Este artigo é corolário de uma pesquisa mais abrangente e continuada sobre o fenómeno religioso, com especial destaque para os movimentos religiosos carismáticos, pentecostais, proféticos e neotradicionais que surgiram em Angola nas três últimas décadas (Viegas 2005, 2007, 2008; Sarró, Blanes e Viegas 2008).1

O trabalho de campo foi realizado de janeiro a março de 2002 e de setembro a dezembro de 2003, sendo o terreno posteriormente revisitado no início de 2010.2
 A área de trabalho centrou-se no espaço urbano e periurbano da província de Luanda, ou seja, englobou uma vasta área semicircular continuamente urbanizada que se estende até Viana. A Igreja Teosófica Espírita localiza-se no município da Ingombota, Bairro Maculusso; a Igreja dos Primogénitos Evangélica Universal em Angola situa-se no município do Sambizanga, bairro Petrangol; o Centro de Devoção Rainha Santa Isabel está presente no município da Maianga, no bairro Morro Bento; a Comunidade do Espírito Santo da Igreja da Geração Prometida situa-se no município Cazenga, no bairro Cazenga, e em Viana, no bairro da Caop; em Viana, há ainda a Igreja Fé da Salvação do Espírito Santo (Ifesa).

É neste espaço que se encontram as igrejas neotradicionais em destaque neste texto, três por serem lideradas por mulheres – a Igreja Teosófica Espírita pela profetisa Suzete Francisco, o Centro de Devoção Rainha Santa Isabel pela profetisa Maria da Conceição Mendes, a Ifesa pela profetisa Teresa –, e as outras porque, embora sejam lideradas por pastores, têm na sua maioria mulheres como responsáveis pela cura espiritual.3

 Nesta área, situado em Viana, no quilómetro 12, encontra-se o Centro Terapêutico Tradicional Papá
Nzuzi. Neste centro trabalha um casal de agentes tradicionais, o Papá Nzuzi e a sua mulher, parteira tradicional, a Mamã Glória. No centro, aos domingos é convidado um pastor de uma igreja neotradicional ou de uma neopentecostal para celebrar cultos aos doentes internados.

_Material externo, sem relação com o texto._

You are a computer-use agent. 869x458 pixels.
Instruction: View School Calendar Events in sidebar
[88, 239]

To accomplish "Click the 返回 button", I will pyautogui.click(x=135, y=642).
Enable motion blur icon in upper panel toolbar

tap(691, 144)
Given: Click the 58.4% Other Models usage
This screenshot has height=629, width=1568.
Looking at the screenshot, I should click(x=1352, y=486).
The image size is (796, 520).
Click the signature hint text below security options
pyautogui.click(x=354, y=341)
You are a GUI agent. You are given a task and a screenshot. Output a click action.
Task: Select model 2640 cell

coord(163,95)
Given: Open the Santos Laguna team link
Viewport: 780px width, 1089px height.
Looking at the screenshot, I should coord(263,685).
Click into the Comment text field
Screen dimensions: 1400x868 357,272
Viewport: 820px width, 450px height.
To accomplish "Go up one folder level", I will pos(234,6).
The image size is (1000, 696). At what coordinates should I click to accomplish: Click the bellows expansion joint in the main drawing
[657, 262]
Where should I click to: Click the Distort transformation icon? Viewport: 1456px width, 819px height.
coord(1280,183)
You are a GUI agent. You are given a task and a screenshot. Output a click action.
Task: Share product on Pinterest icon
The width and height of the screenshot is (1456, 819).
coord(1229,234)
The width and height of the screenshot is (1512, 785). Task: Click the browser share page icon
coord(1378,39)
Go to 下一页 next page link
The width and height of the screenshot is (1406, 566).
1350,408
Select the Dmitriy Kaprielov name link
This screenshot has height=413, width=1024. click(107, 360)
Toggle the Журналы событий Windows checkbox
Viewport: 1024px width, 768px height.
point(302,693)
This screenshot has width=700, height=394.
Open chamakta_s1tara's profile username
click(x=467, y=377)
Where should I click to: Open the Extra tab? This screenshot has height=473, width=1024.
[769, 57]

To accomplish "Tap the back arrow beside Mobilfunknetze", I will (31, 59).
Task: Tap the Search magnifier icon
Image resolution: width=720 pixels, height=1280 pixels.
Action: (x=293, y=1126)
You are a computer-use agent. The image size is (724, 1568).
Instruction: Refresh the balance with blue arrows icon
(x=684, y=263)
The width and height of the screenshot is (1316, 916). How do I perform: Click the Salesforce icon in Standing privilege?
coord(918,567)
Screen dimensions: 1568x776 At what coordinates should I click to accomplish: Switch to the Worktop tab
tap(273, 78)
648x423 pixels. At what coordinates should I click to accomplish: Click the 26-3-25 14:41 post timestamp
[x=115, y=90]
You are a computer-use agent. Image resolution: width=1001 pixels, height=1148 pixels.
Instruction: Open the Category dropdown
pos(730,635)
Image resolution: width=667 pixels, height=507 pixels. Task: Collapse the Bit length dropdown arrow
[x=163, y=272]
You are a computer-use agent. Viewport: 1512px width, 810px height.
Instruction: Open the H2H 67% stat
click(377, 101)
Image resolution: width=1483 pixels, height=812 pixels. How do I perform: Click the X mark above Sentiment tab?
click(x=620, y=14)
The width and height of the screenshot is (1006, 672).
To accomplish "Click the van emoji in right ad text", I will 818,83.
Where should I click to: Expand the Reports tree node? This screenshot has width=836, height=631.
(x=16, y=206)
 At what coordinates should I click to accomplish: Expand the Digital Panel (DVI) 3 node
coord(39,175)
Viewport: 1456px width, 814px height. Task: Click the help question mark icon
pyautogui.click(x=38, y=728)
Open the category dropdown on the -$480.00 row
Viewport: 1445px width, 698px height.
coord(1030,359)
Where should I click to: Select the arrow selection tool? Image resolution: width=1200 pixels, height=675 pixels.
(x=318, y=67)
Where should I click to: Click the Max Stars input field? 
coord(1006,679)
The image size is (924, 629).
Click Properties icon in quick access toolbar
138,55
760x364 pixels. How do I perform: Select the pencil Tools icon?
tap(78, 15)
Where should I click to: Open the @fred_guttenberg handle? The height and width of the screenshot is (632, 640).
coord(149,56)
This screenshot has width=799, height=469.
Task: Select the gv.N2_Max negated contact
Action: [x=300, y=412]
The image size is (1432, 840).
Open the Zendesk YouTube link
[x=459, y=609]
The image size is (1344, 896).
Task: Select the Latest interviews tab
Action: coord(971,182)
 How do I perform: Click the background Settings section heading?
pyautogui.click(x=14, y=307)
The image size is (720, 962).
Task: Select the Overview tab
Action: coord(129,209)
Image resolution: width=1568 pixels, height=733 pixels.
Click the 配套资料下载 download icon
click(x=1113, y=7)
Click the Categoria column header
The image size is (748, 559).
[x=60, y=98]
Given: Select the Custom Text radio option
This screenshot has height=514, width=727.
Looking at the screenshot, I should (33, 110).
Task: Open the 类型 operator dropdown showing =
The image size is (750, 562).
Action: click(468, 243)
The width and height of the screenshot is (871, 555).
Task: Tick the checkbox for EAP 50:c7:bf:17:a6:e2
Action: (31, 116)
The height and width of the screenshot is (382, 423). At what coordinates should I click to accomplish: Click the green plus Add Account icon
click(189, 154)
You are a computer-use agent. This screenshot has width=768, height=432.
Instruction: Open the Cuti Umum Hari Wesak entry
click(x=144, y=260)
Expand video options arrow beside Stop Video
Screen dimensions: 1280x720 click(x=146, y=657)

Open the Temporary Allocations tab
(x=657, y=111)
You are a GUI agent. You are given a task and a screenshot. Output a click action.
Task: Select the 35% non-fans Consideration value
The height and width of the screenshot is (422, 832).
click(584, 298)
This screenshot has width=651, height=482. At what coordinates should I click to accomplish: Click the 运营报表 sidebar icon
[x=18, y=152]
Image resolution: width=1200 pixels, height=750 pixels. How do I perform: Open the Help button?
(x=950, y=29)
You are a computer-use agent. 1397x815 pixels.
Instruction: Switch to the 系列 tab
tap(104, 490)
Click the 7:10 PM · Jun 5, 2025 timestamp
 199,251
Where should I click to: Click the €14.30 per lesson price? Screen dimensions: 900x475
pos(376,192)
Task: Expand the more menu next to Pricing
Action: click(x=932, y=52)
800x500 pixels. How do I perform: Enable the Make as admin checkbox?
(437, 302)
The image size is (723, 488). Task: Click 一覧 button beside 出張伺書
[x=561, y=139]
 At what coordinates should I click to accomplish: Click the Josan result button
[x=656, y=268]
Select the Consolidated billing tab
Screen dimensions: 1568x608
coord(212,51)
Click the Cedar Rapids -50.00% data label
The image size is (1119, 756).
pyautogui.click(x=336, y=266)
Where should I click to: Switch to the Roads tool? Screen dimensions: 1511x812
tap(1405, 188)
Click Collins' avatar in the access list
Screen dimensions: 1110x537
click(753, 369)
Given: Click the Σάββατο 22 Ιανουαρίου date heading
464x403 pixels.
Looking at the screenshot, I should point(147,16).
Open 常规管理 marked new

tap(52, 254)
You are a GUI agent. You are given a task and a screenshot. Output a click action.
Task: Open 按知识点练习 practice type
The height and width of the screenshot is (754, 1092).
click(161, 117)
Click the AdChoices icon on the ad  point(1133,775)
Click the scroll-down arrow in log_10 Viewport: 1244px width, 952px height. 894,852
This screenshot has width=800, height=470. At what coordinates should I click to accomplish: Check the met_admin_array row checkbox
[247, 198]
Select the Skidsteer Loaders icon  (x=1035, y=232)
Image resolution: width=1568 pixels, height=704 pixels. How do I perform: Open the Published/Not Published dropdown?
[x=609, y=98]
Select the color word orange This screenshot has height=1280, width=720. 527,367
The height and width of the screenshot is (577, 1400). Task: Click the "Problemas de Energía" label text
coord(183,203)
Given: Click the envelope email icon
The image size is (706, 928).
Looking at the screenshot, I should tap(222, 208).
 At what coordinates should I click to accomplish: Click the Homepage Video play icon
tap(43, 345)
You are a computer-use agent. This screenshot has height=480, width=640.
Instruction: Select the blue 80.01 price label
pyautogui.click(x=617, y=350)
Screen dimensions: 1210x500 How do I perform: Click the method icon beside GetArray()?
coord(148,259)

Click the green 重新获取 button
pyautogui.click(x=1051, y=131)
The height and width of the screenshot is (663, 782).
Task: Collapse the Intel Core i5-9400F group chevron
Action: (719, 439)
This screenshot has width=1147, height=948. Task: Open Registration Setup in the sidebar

Para responder à complexidade das situações identificadas, optou-se, metodologicamente, por um estudo qualitativo, privilegiando as conversas informais, entrevistas semiestruturadas e abertas, e histórias de vida dos principais sujeitos, como profetas, profetisas e crentes. Estas ações foram levadas a cabo nos locais de culto. Observaram-se assim cultos, sessões de cura e outros ritos
praticados nestas igrejas. 

A observação participante permitiu verificar no terreno o uso de saberes e práticas de cura nas igrejas neotradicionais de Luanda, contribuindo para uma melhor compreensão da (re)negociação de identidades no contexto urbano, com particular atenção às mulheres e aos papéis que
desempenham nestas igrejas.

A ênfase na cura e no poder do Divino Espírito Santo são as duas características sui generis nestas igrejas. No entanto, a cura processa-se de modos diferentes e, apesar de pertencerem à mesma corrente do Espírito Santo, elas não constituem um todo homogéneo, cada igreja possui a sua particularidade.
Em comum, há a utilização da ideia do Espírito Santo e a inclusão de elementos tradicionais, como farmacopeia local ou rituais que incluem outros elementos simbólicos ressignificados localmente, usados para conferirem força simbólica à organização da desordem vivencial individual, social, ou às relações com antepassados ou outros espíritos.

Este texto centra-se na emergência de três profetisas de igrejas neotradicionais: a Conceição, a Suzete e a Teresa. Estas pertencem ao Centro de Devoção Rainha Santa Isabel, Igreja Teosófica e Igreja Fé da Salvação, respetivamente. O pequeno relato etnográfico revela as inúmeras possibilidades de estudo existentes num contexto ainda em forte mutação social, económica, política e cultural.